In the early 1980s, hotel guest Stephen King, suffering from jetlag and with the outline of a new plot scribbled out on an American Airlines cocktail napkin, went downstairs to find a quiet place to write. The concierge guided him to a desk on a second-floor landing. According to legend, Kipling had used its cherry-wood expanse during his frequent visits. King later said: ‘Stoked on cup after cup of tea, I filled sixteen pages of a steno notebook.’ The result was the outline of Misery, King's 1987 novel about a deranged fan.

The hotel has also attracted many royals and rulers, both while in office and in exile: King Alfonso XII; Ismail Pasha, the ex-Khedive of Egypt; Sir James Brooke, Rajah of Sarawak; Queen Wilhelmina of the Netherlands; Elizabeth, Queen of the Belgians; Haile Selassie I of Ethiopia; George II, King of the Hellenes; and King Zog of Albania.

Future American president Theodore Roosevelt was married to Edith Carow on 2 December 1886 at St George's, Hanover Square while staying at Brown's Hotel. Roosevelt had to stay at the hotel for 15 days to meet the residency requirement to obtain a marriage license. He wrote from Brown's to his close friend Henry Cabot Lodge on 22 November 1886: ‘I have had very good fun here. I brought no letters and wrote no one I was coming, holding myself stiffly aloof; and, perhaps in consequence, I have been treated like a prince.'

During World War II, Dutch Prime Minister Pieter Gerbrandy took up residence at Brown's for the duration of the conflict. He used it as his base of operations, including hosting lunch parties. Future prime minister Anthony Eden and his wife were guests in September 1942. Gerbrandy's sitting room was often used for cabinet meetings and during the meeting on 8 December 1941, in the aftermath of the attack on Pearl Harbor, the Dutch government formally declared war on Japan.

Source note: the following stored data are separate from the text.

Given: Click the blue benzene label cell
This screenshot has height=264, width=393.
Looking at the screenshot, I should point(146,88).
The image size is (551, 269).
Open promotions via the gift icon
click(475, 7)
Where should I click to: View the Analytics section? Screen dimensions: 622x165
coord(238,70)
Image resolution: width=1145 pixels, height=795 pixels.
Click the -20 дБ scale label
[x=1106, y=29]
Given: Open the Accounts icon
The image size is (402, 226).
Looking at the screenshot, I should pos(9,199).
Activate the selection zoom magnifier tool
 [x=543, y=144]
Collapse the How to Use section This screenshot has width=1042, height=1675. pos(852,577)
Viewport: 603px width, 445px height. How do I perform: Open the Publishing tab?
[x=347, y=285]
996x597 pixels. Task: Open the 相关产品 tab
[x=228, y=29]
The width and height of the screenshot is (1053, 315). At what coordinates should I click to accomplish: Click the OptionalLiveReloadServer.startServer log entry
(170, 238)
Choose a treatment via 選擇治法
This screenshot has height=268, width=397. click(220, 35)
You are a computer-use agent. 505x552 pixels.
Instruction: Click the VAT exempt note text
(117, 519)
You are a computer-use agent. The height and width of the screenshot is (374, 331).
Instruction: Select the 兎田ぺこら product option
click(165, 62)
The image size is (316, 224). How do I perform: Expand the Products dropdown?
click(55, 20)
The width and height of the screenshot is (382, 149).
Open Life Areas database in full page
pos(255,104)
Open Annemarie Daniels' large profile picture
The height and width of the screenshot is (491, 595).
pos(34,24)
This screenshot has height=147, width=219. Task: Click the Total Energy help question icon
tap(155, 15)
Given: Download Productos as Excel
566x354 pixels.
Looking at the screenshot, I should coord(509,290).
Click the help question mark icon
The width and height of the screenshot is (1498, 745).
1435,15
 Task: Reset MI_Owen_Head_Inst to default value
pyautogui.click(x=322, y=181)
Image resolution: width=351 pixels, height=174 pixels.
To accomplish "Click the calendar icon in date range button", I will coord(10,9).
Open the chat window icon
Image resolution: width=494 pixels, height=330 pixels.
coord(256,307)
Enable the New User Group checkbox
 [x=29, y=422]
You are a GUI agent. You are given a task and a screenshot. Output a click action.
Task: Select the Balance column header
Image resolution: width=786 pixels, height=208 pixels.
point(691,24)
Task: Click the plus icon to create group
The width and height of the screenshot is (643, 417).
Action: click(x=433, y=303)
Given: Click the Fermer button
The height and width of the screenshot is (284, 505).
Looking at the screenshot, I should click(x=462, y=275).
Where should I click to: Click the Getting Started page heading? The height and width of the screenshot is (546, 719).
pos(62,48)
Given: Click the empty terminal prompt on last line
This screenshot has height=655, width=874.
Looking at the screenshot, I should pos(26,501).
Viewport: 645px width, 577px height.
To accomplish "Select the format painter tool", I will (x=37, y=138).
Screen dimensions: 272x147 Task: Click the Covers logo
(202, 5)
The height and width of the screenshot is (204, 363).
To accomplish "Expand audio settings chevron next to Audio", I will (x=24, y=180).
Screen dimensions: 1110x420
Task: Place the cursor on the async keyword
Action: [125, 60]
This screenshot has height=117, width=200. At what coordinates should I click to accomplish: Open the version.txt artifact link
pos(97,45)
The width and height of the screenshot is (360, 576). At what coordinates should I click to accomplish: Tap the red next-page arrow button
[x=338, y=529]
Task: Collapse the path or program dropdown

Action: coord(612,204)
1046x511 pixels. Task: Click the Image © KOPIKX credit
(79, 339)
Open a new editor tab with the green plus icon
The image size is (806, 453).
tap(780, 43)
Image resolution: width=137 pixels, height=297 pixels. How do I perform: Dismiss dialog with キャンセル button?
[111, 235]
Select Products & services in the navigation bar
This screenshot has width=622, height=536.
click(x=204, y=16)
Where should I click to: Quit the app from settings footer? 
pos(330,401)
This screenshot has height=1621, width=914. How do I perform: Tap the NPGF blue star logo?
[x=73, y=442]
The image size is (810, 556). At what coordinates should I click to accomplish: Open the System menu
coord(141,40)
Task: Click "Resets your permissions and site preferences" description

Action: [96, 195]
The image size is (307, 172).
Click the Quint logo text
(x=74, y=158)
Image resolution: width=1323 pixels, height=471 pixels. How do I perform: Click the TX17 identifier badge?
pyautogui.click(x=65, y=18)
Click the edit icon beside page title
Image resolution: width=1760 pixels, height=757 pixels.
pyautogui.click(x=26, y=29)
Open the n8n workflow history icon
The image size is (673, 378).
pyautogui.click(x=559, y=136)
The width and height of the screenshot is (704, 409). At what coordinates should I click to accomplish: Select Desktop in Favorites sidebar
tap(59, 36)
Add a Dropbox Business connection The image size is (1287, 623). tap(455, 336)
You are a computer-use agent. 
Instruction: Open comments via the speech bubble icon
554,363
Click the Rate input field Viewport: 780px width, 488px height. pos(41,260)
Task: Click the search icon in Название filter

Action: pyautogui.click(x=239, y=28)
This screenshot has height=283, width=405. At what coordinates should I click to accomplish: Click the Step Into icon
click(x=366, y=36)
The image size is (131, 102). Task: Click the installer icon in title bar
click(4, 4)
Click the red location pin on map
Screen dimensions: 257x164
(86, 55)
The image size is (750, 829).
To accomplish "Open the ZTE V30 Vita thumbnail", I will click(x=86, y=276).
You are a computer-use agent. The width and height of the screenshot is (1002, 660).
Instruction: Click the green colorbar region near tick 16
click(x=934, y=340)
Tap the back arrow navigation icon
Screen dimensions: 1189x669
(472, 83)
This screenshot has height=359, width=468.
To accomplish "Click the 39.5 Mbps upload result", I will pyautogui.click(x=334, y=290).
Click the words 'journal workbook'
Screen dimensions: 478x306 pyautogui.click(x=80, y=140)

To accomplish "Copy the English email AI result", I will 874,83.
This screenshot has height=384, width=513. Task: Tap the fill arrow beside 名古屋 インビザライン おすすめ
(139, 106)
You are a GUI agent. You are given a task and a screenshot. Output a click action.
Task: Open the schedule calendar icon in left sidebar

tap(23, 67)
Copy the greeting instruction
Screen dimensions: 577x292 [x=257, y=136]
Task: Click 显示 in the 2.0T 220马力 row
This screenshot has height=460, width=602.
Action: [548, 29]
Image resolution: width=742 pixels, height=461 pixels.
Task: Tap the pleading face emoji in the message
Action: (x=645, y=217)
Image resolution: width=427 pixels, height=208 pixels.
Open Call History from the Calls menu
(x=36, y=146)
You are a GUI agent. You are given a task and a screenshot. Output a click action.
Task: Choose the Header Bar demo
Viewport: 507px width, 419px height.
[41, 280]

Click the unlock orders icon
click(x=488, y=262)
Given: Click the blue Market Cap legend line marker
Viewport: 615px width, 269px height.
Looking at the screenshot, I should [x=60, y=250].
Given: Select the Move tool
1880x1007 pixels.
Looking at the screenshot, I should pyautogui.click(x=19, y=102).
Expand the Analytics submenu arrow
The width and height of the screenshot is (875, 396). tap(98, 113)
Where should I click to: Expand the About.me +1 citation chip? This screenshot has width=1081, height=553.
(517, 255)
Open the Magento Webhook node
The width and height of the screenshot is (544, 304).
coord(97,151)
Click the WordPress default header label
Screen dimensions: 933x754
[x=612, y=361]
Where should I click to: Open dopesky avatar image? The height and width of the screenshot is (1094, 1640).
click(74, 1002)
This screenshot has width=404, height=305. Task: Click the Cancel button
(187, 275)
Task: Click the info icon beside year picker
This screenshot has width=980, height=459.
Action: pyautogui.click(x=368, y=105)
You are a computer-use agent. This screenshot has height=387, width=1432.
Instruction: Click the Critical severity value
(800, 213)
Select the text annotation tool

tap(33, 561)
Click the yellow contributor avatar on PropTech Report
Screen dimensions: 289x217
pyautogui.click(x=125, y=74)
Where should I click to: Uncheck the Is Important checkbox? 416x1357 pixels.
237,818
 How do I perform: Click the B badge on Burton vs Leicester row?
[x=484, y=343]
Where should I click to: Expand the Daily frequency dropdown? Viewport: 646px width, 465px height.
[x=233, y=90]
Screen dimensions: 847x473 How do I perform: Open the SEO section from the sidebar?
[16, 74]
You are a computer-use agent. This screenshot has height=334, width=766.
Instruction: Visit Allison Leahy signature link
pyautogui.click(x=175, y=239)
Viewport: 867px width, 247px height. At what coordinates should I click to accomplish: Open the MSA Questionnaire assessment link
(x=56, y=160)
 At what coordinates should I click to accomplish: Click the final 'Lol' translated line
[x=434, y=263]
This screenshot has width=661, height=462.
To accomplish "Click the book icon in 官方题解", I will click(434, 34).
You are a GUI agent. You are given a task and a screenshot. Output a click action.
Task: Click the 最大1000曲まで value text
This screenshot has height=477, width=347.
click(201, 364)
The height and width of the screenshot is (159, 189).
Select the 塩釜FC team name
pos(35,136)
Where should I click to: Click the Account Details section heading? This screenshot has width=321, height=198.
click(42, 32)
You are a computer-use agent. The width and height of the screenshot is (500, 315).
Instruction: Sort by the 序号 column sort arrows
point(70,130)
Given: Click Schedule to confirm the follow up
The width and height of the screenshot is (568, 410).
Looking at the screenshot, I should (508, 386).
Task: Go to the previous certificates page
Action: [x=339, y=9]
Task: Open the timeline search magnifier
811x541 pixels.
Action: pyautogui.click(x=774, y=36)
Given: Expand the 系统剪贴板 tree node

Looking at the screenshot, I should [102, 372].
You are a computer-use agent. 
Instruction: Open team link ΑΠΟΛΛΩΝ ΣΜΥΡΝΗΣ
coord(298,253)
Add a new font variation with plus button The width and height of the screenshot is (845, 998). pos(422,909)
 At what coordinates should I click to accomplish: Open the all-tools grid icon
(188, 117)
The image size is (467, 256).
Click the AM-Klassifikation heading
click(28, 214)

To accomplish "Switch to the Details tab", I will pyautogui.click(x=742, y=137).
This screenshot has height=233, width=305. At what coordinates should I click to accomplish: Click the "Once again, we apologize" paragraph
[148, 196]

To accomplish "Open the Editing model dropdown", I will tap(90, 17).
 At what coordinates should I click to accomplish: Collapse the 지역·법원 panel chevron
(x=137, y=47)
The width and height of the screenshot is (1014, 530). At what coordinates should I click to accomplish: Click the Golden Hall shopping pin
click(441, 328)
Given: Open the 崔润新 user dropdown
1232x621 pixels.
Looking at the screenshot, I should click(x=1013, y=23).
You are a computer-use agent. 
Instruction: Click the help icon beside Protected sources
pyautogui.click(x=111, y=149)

The hotel came under the management of Rocco Forte Hotels on 3 July 2003, having once been operated by Raffles International Hotels. During 2004–2005, the hotel underwent a £24 million refurbishment and re-opened in December 2005.

==Interior==
Brown's Hotel is noted for its traditional English Victorian sophistication fused with a contemporary feel. The bedrooms were redesigned by Olga Polizzi and combine modern features with traditional furnishing, and are all individually decorated. The Kipling Suite is the hotel's largest, known as the setting for Rudyard Kipling's stays and some of his subsequent writings.

The hotel has several restaurants and bars. Charlie's (formerly HIX Mayfair and Beck at Brown's) is an à la carte restaurant which serves seasonal British cuisine with contemporary European influence. The Drawing Room, at the front of the hotel, has served afternoon tea and light snacks since the mid-nineteenth century; it features fine wood-panelling and Paul Smith décor. The Donovan Bar is named after the British photographer Terence Donovan and is lined with over 50 black and white prints of his photographs. The hotel also has a gymnasium and spa treatment rooms.